Publication year - 2010
Publication title -
american journal of medical genetics part a
Language(s) - English
Resource type - Journals
SCImago Journal Rank - 1.064
H-Index - 112
eISSN - 1552-4833
pISSN - 1552-4825
DOI - 10.1002/ajmg.a.33468
Subject(s) - progeria , lmna , medicine , umbilical hernia , hypoplasia , anatomy , hernia , surgery , lamin , biology , genetics , nucleus , psychiatry , gene
In 1990, Petty et al. described two patients representing a novel syndrome with “congenital progeriod” features and neither had classical progeria nor Wiedemann–Rautenstrauch syndrome, though many findings were overlapping. One of the cases had previously been described by Dr.

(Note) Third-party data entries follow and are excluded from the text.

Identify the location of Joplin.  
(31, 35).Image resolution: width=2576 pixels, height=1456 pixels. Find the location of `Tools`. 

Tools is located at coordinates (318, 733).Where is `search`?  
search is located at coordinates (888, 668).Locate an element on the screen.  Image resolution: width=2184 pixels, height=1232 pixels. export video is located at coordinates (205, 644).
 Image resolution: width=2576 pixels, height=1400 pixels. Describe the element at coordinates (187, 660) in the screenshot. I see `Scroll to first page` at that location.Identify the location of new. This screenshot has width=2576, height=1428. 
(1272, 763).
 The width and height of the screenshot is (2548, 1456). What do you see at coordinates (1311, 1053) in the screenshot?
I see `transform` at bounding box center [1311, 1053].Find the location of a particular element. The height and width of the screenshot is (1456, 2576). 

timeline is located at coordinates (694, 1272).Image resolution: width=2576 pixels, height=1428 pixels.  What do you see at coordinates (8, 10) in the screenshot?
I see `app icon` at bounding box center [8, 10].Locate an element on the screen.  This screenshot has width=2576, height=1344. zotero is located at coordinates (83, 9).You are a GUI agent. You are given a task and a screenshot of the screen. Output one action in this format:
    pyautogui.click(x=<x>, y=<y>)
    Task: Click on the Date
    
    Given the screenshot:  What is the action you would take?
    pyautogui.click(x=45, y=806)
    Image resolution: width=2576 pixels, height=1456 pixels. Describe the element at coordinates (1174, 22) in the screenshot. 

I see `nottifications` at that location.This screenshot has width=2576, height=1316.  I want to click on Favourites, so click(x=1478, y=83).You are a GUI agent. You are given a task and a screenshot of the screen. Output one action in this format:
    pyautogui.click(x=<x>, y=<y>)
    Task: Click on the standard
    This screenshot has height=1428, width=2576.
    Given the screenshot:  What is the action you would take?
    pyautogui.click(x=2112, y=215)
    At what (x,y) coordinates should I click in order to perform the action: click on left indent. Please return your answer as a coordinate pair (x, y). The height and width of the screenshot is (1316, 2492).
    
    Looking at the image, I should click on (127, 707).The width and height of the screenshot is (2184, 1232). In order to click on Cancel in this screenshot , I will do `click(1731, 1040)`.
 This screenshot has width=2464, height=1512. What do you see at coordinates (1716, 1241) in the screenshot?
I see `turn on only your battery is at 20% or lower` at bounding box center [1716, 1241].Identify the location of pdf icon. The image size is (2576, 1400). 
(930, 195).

Wiedemann in 1948. The key features of Petty syndrome include pre and postnatal growth restriction, decreased subcutaneous fat with loose skin, enlarged fontanelle with underdeveloped calvarium, coronal synostosis, unruly hair pattern with non‐uniform distribution, prominent eyebrows, umbilical hernia, distal digital hypoplasia, and normal or near normal development. Significant overlap to other syndromes, particularly the Fontaine–Farriaux syndrome, is apparent. In 2004, Ardinger postulated that Petty syndrome, like classical progeria, might be secondary to a defect in the lamin A/C ( LMNA ) gene. The purpose of this paper is to describe two new unrelated cases of this unique syndrome that further delineate the phenotype, compare to phenotypically similar syndromes, and postulate that Petty syndrome could represent a new laminopathy. In addition, evidence suggesting that the Petty syndrome and Fontaine–Farriaux syndromes are variable expressions of the same condition is discussed. © 2010 Wiley‐Liss, Inc.